Written exercise 1 -> Write out the listing below verbatim, everything from the line that contains "You are a computer-use agent. Screen" down to the end of the listing, with both ends included.

########################################

7.8 KiB
7.8 KiB
Incident Report: [Incident Title]
Date: YYYY-MM-DD Time Started: HH:MM UTC Time Resolved: HH:MM UTC (or "Ongoing") Duration: X hours Y minutes Severity: SEV1 / SEV2 / SEV3 Status: Investigating / Mitigating / Resolved
Summary
Brief one-paragraph description of what happened, impact, and current status.
Example:
On 2025-10-26 at 14:00 UTC, the API service became unavailable due to database connection pool exhaustion. All users were unable to access the application. The issue was resolved at 14:30 UTC by restarting the database and fixing a connection leak in the payment service. Total downtime: 30 minutes.
Impact
Users Affected
- Scope: All users / Partial / Specific region / Specific feature
- Count: X,XXX users (or percentage)
- Duration: HH:MM (how long were they affected)
Services Affected
- Frontend/UI
- Backend API
- Database
- Payment processing
- Authentication
- [Other service]
Business Impact
- Revenue Lost: $X,XXX (if calculable)
- SLA Breach: Yes / No (if applicable)
- Customer Complaints: X tickets/emails
- Reputation: Social media mentions, press coverage
Timeline
Detailed chronological timeline of events with timestamps.
| Time (UTC) | Event | Action Taken | By Whom |
|---|---|---|---|
| 14:00 | First alert: "Database connection pool exhausted" | Alert triggered | Monitoring |
| 14:02 | On-call engineer paged | Acknowledged alert | SRE (Jane) |
| 14:05 | Confirmed database connections at max (100/100) | Checked pg_stat_activity | SRE (Jane) |
| 14:10 | Identified connection leak in payment service | Reviewed application logs | SRE (Jane) |
| 14:15 | Restarted payment service | systemctl restart payment | SRE (Jane) |
| 14:20 | Database connections normalized (20/100) | Monitored connections | SRE (Jane) |
| 14:25 | Health checks passing | Verified /health endpoint | SRE (Jane) |
| 14:30 | Incident resolved | Declared incident resolved | SRE (Jane) |
Root Cause
What broke: Payment service had connection leak (connections not released after query)

########################################

Written exercise 2 -> According to the example summary in the incident report template, why did the API service become unavailable?

Data ->
########################################

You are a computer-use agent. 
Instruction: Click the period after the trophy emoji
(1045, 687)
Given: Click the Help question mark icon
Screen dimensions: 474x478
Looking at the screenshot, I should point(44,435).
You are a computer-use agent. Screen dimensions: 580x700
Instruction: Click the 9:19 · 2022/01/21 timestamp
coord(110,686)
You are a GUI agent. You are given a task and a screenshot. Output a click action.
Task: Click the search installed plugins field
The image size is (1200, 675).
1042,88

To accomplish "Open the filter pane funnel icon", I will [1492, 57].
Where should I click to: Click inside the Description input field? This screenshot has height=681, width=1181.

########################################

Exercise answer 1 ->
You are a computer-use agent. Screen dimensions: 580x700
Instruction: Click the 9:19 · 2022/01/21 timestamp
coord(110,686)
You are a GUI agent. You are given a task and a screenshot. Output a click action.
Task: Click the search installed plugins field
The image size is (1200, 675).
1042,88

To accomplish "Open the filter pane funnel icon", I will [1492, 57].
Where should I click to: Click inside the Description input field? This screenshot has height=681, width=1181.

Exercise answer 2 -> The API service became unavailable because the database connection pool was exhausted.